Species of flowering plant

Euphorbia abyssinica, commonly known as the desert candle or candelabra spurge, is a species of plant in the family Euphorbiaceae. E. abyssinica is endemic to Ethiopia, Somalia, Sudan and Eritrea. It was first described in 1791, by the German botanist Johann Friedrich Gmelin. In its native habitat, it can grow up to 10 m tall. The woody stem is used for firewood and as timber in roofing, furniture and other items, and the sap is used in traditional medicine. It is also cultivated as an ornamental house plant.

==Description==
E. abyssinica is a large, succulent, erect tree-like plant growing to a height of about 9–10 m. It can grow singly or form candelabra-like clumps. The main stem becomes woody as it ages, and sends out green side branches; these have between five and eight ribs or angles and branch at intervals. The terminal branches have three to five ribs, typically four. The ribs of new shoots bear small rounded protuberances, and it is on these that the leaves, flowers and fruit grow. The leaves are small, leathery and oval, and these soon fall in the dry season. The flowers have distinctive yellowish bracts but no petals; the male flowers have a single stamen, and the female flowers a stalked pistil and branched stigmas. The fruits are capsules with three compartments. The plants exude toxic latex-like sap which can cause blindness, and irritation and blistering of the skin.

==Taxonomy==
Euphorbia abyssinica was first described as a species by Johann Friedrich Gmelin in 1791. Gmelin referred to an illustration in a book by James Bruce first published in 1790. Carl Ludwig Willdenow in his 1799 revision of Carl Linnaeus's Species Plantarum treated the plant in the same illustration as the variety β kolquall of Euphorbia officinarum. The description by Bruce refers to the "eyes" on the sides having "five thorns", a feature Gmelin regarded as distinctive. However, as N. E. Brown noted in 1912, the illustration shows paired thorns. In the same work, Brown described five other species of Euphorbia that he considered distinct from E. officinarum, but which Plants of the World Online treated as synonyms of E. abyssinica, as of March 2021: E. acrurensis, E. controversa, E. disclusa, E. erythraeae (elevated from a variety) and E. neglecta.

===Phylogeny===
A molecular phylogenetic study in 2011 found that E. officinarum was a member of a well supported clade within Euphorbia sect. Euphorbia. Two of its closest relatives, Euphorbia ingens and Euphorbia ampliphylla, are also from eastern Africa and form giant trees at maturity. The other two species in the clade also form a basal trunk or caudex, distinct from the branches.

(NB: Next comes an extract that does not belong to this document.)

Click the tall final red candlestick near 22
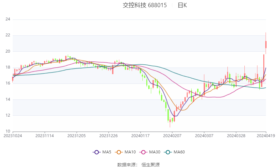This screenshot has width=277, height=168. coord(266,43)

==Distribution and habitat==
E. abyssinica is native to the Horn of Africa where it grows in Ethiopia, Somalia, Sudan and Eritrea. It is found on arid hillsides, in montane woodland and on scrubby savannahs, sometimes in dense groves and other times growing by itself. It occurs at altitudes of 840–1460 m.

==Uses==
Euphorbia abyssinica is cultivated as an ornamental house plant, being promoted for its architectural form and ease of maintenance. It is also grown as a garden plant in suitable climates, including under its synonym Euphorbia acrurensis. In its native countries, the woody tree-like stem is used for firewood and as timber in roofing, furniture, wooden saddles and other items. The sap can be used to kill ticks on cattle. In traditional medicine, the sap has been mixed with butter to treat fungal infections of the skin. The sap has also been used in cases of visceral leishmaniasis and malaria. It has also been found to promote the rooting of cuttings of such plants as Boswellia papyrifera. This is because the sap contains the growth regulator hormone indole-3-acetic acid; branches and twigs that become detached root easily, and the plant is sometimes used to form a living fence. When propagated by cuttings, E. abyssinica does not develop the distinctive trunk different in appearance from the branches that is characteristic of naturally occurring plants.